We reported herein data showing that Pom-Dex given earlier (median 3 lines of therapy instead of 5 to 6 in advanced end-stage studies) in the disease course of relapsed myeloma benefited patients with del(17p) compared with the 4-month median PFS reported in the literature with bortezomib and/or lenalidomide-based regimens in this MM population characterized with rapid relapse rate and development of mechanisms of resistance to all existing agents.2,3,8,10  Similarly, these data also compared favorably to the 4- to 5-month median PFS reported with use of Pom-Dex in end-stage myeloma very advanced in the disease course with a median of 5 to 6 lines of therapy.12-15  The improved survival observed in patients with del(17p) is also impressive in the context of all patients relapsing after lenalidomide. The protocol required inclusion of patients exposed to lenalidomide that is given following European Medicines Agency approval at first relapse until progression in France, meaning most of the patients relapsed with MM refractory to lenalidomide. Questions remain on whether this improved TTP for del(17p) was related to the earlier exposure to the combination of Pom-Dex or to a specific mechanism of action of pomalidomide on MM with del(17p).19,20 

An important concern is the role of adverse cytogenetics in RRMM, particularly in advanced end-stage RRMM, where very limited data are available. In patients who failed to improve with bortezomib and IMiDs, the IMWG found that t(4;14) at diagnosis contributed to shorter OS, with del(17p) contributing to a lesser extent; however, data regarding cytogenetic status and FISH results from the IMWG study are very limited.21  In our study, adverse cytogenetics were determined by FISH at diagnosis and study entry for all patients by H.-A-L. (centrally in Toulouse), whose expertise is known internationally, and furthermore, we applied the cutoff at 60% of positive cells to consider the presence of del(17p). Interestingly, 96% of patients had presence of adverse cytogenetics (del[17p] and/or t[4;14]) at both diagnosis and study entry in our study.

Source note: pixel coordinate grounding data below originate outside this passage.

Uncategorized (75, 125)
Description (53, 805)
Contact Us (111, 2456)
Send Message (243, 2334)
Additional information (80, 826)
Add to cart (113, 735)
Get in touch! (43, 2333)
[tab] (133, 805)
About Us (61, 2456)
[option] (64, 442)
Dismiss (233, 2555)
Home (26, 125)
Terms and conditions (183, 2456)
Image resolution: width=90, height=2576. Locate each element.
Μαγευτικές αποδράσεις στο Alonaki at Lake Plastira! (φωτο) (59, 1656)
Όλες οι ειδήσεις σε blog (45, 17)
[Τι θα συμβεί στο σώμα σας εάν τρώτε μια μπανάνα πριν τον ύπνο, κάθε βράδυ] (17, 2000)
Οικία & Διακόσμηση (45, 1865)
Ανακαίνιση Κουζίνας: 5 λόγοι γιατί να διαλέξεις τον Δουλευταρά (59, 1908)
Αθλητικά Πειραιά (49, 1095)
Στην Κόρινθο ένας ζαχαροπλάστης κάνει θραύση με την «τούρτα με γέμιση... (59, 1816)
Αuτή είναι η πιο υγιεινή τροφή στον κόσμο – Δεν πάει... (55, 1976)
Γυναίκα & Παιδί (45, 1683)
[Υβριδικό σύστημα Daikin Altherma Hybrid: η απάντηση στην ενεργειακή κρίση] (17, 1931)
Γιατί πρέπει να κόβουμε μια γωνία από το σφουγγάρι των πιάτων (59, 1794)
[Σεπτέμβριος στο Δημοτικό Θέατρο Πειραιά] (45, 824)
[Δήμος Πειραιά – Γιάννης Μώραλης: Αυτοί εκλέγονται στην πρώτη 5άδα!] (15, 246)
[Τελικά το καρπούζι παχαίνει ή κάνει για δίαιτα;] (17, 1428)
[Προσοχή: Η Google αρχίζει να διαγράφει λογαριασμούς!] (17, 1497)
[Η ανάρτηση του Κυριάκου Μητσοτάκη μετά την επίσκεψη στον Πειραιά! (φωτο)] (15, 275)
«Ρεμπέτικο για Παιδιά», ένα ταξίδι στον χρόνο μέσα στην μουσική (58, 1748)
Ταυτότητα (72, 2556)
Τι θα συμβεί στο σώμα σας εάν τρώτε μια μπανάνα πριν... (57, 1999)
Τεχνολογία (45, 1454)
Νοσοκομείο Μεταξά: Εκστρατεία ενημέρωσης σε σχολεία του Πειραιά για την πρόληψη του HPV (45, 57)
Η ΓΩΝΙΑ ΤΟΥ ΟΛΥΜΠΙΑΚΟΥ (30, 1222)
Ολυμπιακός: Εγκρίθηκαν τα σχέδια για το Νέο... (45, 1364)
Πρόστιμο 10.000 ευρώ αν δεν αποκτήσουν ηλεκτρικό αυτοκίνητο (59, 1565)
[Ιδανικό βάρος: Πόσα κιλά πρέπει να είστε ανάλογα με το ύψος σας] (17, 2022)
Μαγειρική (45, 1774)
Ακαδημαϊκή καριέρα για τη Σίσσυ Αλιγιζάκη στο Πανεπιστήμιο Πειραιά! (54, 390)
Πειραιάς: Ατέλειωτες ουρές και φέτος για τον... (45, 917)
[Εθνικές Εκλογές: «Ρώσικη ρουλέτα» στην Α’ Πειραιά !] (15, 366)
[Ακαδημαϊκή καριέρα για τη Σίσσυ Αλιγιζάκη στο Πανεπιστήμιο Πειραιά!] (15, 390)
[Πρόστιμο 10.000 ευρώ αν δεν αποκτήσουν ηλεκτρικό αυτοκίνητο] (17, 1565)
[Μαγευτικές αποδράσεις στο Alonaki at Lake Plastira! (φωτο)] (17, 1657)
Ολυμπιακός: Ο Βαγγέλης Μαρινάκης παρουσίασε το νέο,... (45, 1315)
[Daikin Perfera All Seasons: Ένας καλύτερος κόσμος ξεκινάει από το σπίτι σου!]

The initial hypothesis of the study was to improve TTP of del(17p) and t(4;14) by 100%, going from the 4-month median TTP reported in the literature to 8 months. In that regard, the study did not reach its statistical end point, because the median TTP for the best of the 2 subgroups, del(17p), failed to reach a TTP of 8 months by less than 1 month. However, given the discovery of the intrinsic heterogeneity among and across adverse cytogenetic subgroups, it seems that future studies will have to consider an adverse cytogenetic subgroup-based hypothesis rather than a simple hypothesis that fits all groups.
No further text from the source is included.